I started using AIDirHub a few months ago, partly out of frustration with the bookmarks situation. It covers 325+ tools across 27 categories, and the category structure was immediately more useful than anything I had tried before.



The difference isn't just having a list. It's having a list organized around what you're actually trying to do. There's a real difference between "AI writing tools" as a category and breaking that out into long-form content, short-form copy, translation, summarization, and so on. The latter actually helps you figure out whether a tool fits your situation.



What I use it for most is the comparison layer. When I find something interesting, I want to see what's next to it in the same category — what's the obvious alternative, what are the main functional differences, what does pricing look like across options. That's hard to reconstruct from bookmarks and searches. It's straightforward when the tools are already grouped by function.



The bookmarks folder still exists



I'll be honest: I still save individual links sometimes. Old habits. But the folder has 11 things in it now instead of 94, and most of them are tools I've already tested and am actively considering.

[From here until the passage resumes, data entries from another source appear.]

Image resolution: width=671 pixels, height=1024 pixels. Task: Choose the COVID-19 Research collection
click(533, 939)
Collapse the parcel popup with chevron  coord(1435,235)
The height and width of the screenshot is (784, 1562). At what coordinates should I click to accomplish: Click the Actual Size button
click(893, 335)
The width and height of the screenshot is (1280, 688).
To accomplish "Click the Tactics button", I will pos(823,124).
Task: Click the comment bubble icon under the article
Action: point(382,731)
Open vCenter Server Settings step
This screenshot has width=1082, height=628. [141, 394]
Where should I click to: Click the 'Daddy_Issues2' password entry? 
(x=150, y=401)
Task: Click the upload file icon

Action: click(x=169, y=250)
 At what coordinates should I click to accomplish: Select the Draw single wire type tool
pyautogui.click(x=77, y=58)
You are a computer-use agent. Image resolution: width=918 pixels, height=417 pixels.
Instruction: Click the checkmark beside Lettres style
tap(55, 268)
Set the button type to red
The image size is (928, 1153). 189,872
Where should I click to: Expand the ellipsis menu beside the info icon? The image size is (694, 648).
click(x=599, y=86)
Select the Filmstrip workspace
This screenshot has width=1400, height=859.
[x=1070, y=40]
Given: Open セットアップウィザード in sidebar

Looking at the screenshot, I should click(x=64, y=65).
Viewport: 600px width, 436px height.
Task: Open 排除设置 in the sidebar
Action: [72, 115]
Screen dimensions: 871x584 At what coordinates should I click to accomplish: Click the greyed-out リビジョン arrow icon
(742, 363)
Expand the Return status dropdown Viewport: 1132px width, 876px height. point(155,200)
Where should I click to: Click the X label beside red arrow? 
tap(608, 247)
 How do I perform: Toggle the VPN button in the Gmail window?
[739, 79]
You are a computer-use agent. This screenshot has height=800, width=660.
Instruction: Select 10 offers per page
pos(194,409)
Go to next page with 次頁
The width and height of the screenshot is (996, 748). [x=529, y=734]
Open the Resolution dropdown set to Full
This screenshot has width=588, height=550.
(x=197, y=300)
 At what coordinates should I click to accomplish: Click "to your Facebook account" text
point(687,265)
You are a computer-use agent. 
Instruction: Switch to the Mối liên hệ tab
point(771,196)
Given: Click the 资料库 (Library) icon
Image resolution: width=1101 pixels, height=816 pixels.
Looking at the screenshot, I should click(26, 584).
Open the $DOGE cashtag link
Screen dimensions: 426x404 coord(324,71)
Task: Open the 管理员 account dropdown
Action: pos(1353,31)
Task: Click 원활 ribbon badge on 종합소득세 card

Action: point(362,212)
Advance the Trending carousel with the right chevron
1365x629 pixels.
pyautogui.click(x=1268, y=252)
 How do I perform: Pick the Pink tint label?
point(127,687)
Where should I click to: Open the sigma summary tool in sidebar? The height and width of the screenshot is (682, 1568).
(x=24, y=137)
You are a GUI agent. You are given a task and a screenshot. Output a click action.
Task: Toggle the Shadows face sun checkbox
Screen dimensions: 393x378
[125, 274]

The shift was less about finding a better tool and more about changing how I approach the research phase. Starting from a directory category instead of a search query means you're already operating at the right level of specificity. You're comparing things that are actually comparable, not just things that happened to rank for the same keyword.



For anyone who works in a field where AI tooling is actually relevant to what you do day to day — and that's a lot of fields at this point — having a structured way to navigate what exists is genuinely worth the small amount of time it takes to orient yourself. The discovery problem isn't going away. The space is still expanding. If anything, having good habits around how you track it matters more than it did a year ago.